What needs to be done: Filter the records for "Select" and keep each line that has it.

··········

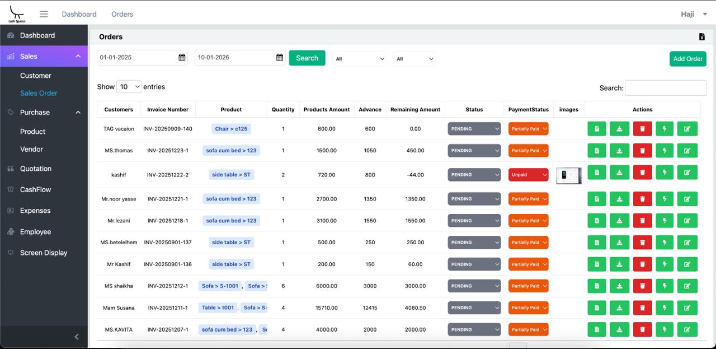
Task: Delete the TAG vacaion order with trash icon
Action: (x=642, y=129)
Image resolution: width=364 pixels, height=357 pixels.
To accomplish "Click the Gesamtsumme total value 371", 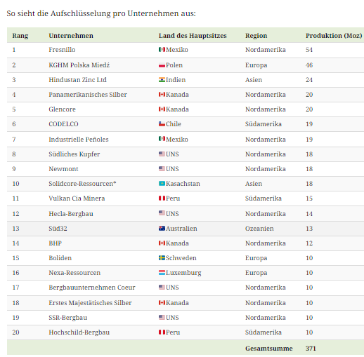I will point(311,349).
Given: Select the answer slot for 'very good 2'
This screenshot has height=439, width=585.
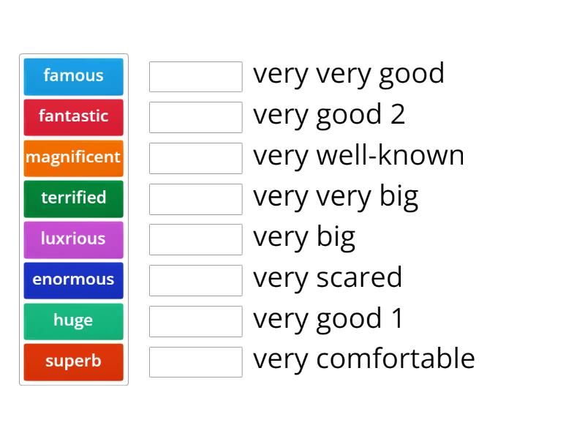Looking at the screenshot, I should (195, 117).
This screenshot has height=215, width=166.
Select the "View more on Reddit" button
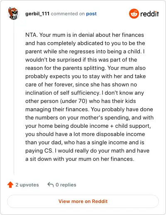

··········

Solved problem:
Given: Select the answer slot for 'very good 2'
Select the "View more on Reddit" button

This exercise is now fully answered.